Hon. Biti said the 2013 budget will provide leadership in terms of the imperator of state building and nation building. "So the budget will cover issues to do with the referendum and the constitutional commissions that we are putting in place among other requirements for nation building," he said.
After the successful holding of the 2nd All Stakeholders' Conference in October, the nation now awaits the final document from Parliament before a national referendum is held to make the document the supreme law of the land.
Hon. Biti said thus the nation will "see a budget that will seek to implant hope to the people and belief in the Zimbabwe we all want".
He however, bemoaned the lack of accountability in the mining sector particularly on diamond revenues which continue on a downward trend. "We are in agreement that diamond money should work for Zimbabweans. As the Ministry of Finance our role of collection has been restated so we are going to be meeting stakeholders in the diamond mining sector in order to map a plan to ensure that what is being mined in Zimbabwe should benefit Zimbabweans more and should stay in Zimbabwe to develop the country," he said.
Hon. Biti said in 2010 when diamond mining started, Treasury received US$174 million, while in 2011 they received US$41 million and a further US$43 million so far. "So you will realise that since 2010 we have received about US$200 million as diamond revenue," he said.

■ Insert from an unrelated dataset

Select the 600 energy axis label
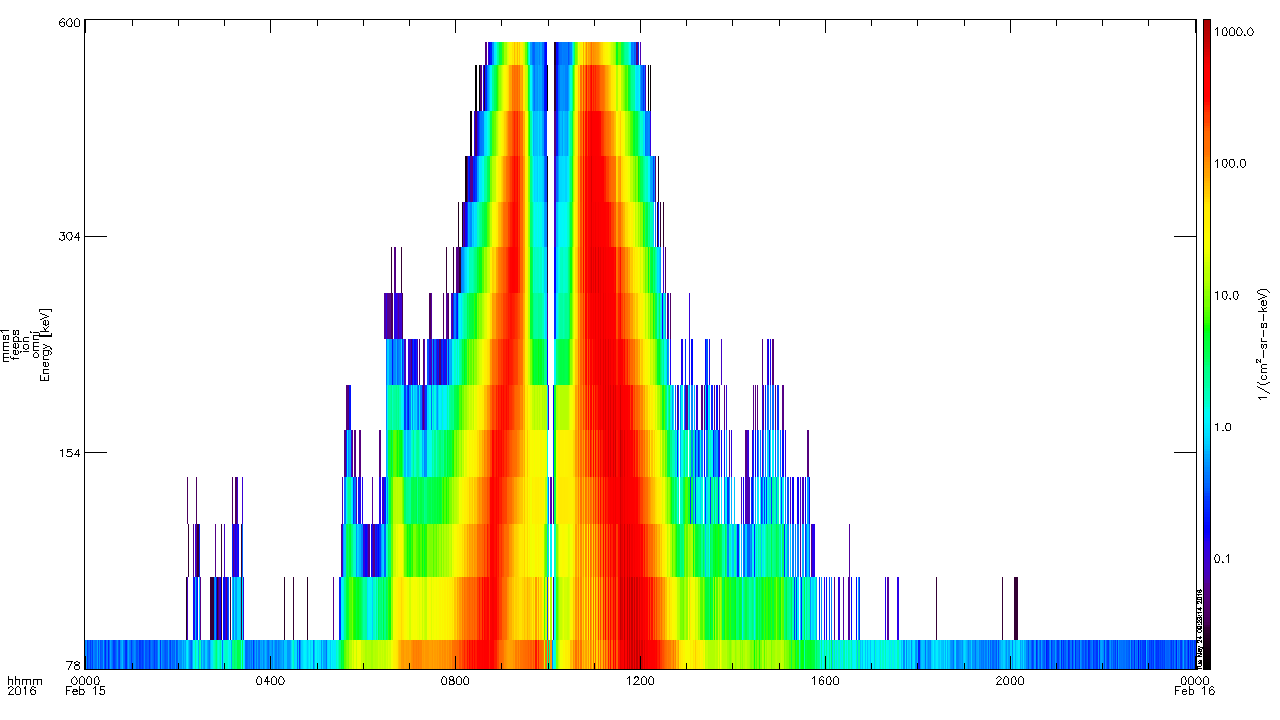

"There is a huge gap between what we ought to have received and what we have actually received and I am pleased to say the law has been amended. We amended the law in July to make sure that the Zimbabwe Revenue Authority is involved in the entire value chain of diamonds. Cabinet, the Finance and the Mine ministries are in agreement that the Finance Ministry should be central to ensure that the country get what is due so that we are able to pay civil servants, farmers, miners, children, those with disabilities," he said.
Hon. Biti reflected on the four years in office as Minister of Finance and the various changes that have been realized as a result of the MDC factor in government.

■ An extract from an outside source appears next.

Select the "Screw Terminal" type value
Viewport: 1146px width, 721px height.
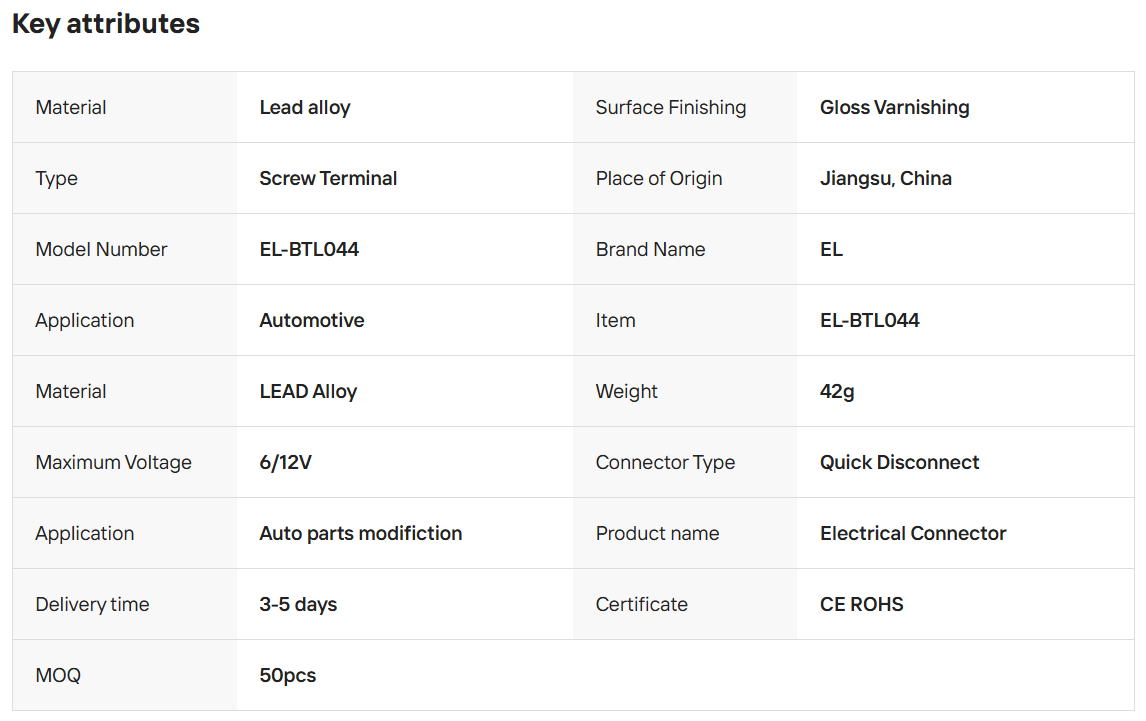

"In 2009, we inherited an economy that stood at US$500 billion percent inflation; a country that had no positive growth rate in Gross Domestic Product (GDP) in over 14 years; closed down schools, universities, clinics and Hospitals. In fact, we only managed to collect revenue worth US$4 million in 2009."

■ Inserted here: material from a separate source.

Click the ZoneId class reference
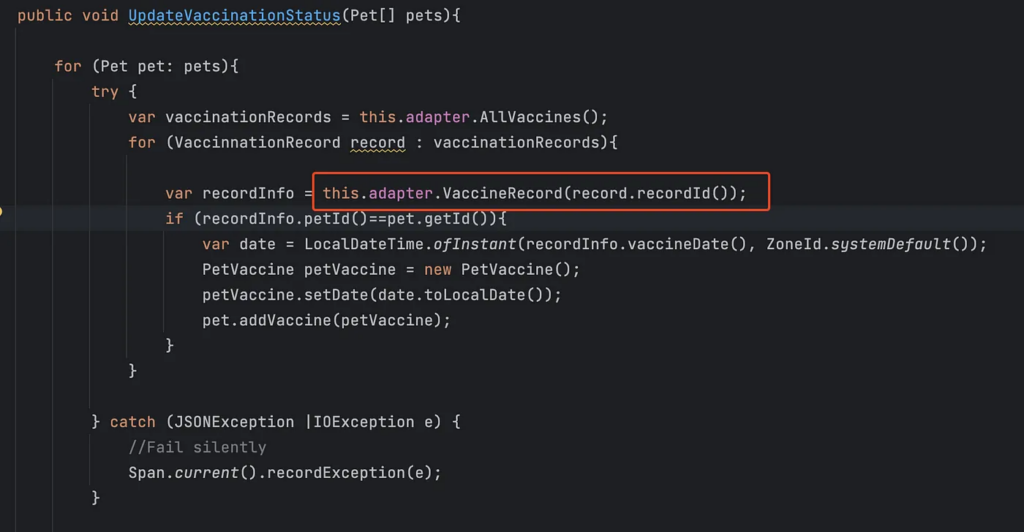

"To have a functional economy as we have now, the Finance Ministry has made some changes, but it's not enough. We have been growing at an average rate of 7.7 percent, which is the fastest growing economy in the world but we need to sprint to make sure that our people have jobs and that there is value addition in our industries.
We need to make sure there is beneficiation in our industries; we need to make sure that there is industrialization in Zimbabwe; we need to liquidate the dual enclave economy. It pains me to know that half the population of Zimbabwe live in rural areas amidst abject poverty, so it is a developmental path and we need to finish this job so that Zimbabwe can be an African pride " he said.
At least 75 percent of local goods are still procured from outside of the country before being sold on domestic shelves. Companies without international ties, on the other hand, are struggling as a result of the trend, without a domestic manufacturing platform to lean back on.
Hon. Biti said industries need US$5 billion to recapitalise. Where we differ with industries is the assumption that government can do everything and this is not possible. The private sector must play its role; the Foreign Direct Investment should play its role. Government's main function is to create conducive conditions for wealth creation, for entrepreneurship and I think we have done that in the last few years. On our path we will try to create some lines of credit but the private sector and bank system must play their role," he said.